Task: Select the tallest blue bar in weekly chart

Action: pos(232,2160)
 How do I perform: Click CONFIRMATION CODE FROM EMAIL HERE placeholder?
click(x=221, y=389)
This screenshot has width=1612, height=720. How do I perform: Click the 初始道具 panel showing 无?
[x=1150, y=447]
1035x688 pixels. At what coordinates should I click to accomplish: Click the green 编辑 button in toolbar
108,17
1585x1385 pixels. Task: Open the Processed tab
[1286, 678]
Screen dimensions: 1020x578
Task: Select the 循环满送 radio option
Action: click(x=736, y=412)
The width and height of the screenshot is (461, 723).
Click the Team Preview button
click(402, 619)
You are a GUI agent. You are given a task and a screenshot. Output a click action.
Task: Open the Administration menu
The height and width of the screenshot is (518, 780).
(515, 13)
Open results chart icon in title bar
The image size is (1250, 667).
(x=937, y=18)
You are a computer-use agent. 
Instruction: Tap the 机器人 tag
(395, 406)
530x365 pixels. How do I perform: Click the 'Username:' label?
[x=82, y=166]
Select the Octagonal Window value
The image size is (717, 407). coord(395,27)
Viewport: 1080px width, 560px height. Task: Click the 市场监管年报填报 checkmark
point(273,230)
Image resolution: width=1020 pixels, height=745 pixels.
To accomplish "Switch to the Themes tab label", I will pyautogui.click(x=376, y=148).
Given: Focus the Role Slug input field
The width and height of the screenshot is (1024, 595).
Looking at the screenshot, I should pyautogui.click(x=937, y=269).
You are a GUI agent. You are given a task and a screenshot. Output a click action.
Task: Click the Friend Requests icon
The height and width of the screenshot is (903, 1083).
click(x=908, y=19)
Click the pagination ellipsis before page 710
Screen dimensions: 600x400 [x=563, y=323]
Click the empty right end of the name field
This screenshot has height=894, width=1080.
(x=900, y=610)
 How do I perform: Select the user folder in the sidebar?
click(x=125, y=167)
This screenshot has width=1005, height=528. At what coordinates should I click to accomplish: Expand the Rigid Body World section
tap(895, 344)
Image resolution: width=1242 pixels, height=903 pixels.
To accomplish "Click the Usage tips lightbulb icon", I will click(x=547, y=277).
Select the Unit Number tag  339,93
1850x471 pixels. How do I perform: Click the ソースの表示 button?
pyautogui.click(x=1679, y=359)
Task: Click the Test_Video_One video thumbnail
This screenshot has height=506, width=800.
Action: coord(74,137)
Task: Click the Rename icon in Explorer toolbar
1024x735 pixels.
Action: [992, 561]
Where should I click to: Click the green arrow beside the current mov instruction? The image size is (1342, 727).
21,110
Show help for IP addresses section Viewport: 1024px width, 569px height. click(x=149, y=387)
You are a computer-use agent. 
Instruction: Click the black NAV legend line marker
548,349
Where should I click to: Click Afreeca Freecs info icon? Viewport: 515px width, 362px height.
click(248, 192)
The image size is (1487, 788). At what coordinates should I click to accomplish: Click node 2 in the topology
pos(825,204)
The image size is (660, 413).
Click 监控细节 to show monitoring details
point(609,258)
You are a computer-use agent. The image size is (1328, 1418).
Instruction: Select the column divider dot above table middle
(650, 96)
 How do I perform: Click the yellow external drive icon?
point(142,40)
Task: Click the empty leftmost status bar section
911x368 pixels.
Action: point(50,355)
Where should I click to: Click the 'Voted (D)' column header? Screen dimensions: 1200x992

- [Task to complete]:
The entries above must be output exactly, with every line preserved.

- [Result of this exercise]:
Task: Select the tallest blue bar in weekly chart

Action: pos(232,2160)
 How do I perform: Click CONFIRMATION CODE FROM EMAIL HERE placeholder?
click(x=221, y=389)
This screenshot has width=1612, height=720. How do I perform: Click the 初始道具 panel showing 无?
[x=1150, y=447]
1035x688 pixels. At what coordinates should I click to accomplish: Click the green 编辑 button in toolbar
108,17
1585x1385 pixels. Task: Open the Processed tab
[1286, 678]
Screen dimensions: 1020x578
Task: Select the 循环满送 radio option
Action: click(x=736, y=412)
The width and height of the screenshot is (461, 723).
Click the Team Preview button
click(402, 619)
You are a GUI agent. You are given a task and a screenshot. Output a click action.
Task: Open the Administration menu
The height and width of the screenshot is (518, 780).
(515, 13)
Open results chart icon in title bar
The image size is (1250, 667).
(x=937, y=18)
You are a computer-use agent. 
Instruction: Tap the 机器人 tag
(395, 406)
530x365 pixels. How do I perform: Click the 'Username:' label?
[x=82, y=166]
Select the Octagonal Window value
The image size is (717, 407). coord(395,27)
Viewport: 1080px width, 560px height. Task: Click the 市场监管年报填报 checkmark
point(273,230)
Image resolution: width=1020 pixels, height=745 pixels.
To accomplish "Switch to the Themes tab label", I will pyautogui.click(x=376, y=148).
Given: Focus the Role Slug input field
The width and height of the screenshot is (1024, 595).
Looking at the screenshot, I should pyautogui.click(x=937, y=269).
You are a GUI agent. You are given a task and a screenshot. Output a click action.
Task: Click the Friend Requests icon
The height and width of the screenshot is (903, 1083).
click(x=908, y=19)
Click the pagination ellipsis before page 710
Screen dimensions: 600x400 [x=563, y=323]
Click the empty right end of the name field
This screenshot has height=894, width=1080.
(x=900, y=610)
 How do I perform: Select the user folder in the sidebar?
click(x=125, y=167)
This screenshot has width=1005, height=528. At what coordinates should I click to accomplish: Expand the Rigid Body World section
tap(895, 344)
Image resolution: width=1242 pixels, height=903 pixels.
To accomplish "Click the Usage tips lightbulb icon", I will click(x=547, y=277).
Select the Unit Number tag  339,93
1850x471 pixels. How do I perform: Click the ソースの表示 button?
pyautogui.click(x=1679, y=359)
Task: Click the Test_Video_One video thumbnail
This screenshot has height=506, width=800.
Action: coord(74,137)
Task: Click the Rename icon in Explorer toolbar
1024x735 pixels.
Action: [992, 561]
Where should I click to: Click the green arrow beside the current mov instruction? The image size is (1342, 727).
21,110
Show help for IP addresses section Viewport: 1024px width, 569px height. click(x=149, y=387)
You are a computer-use agent. 
Instruction: Click the black NAV legend line marker
548,349
Where should I click to: Click Afreeca Freecs info icon? Viewport: 515px width, 362px height.
click(248, 192)
The image size is (1487, 788). At what coordinates should I click to accomplish: Click node 2 in the topology
pos(825,204)
The image size is (660, 413).
Click 监控细节 to show monitoring details
point(609,258)
You are a computer-use agent. The image size is (1328, 1418).
Instruction: Select the column divider dot above table middle
(650, 96)
 How do I perform: Click the yellow external drive icon?
point(142,40)
Task: Click the empty leftmost status bar section
911x368 pixels.
Action: point(50,355)
Where should I click to: Click the 'Voted (D)' column header? Screen dimensions: 1200x992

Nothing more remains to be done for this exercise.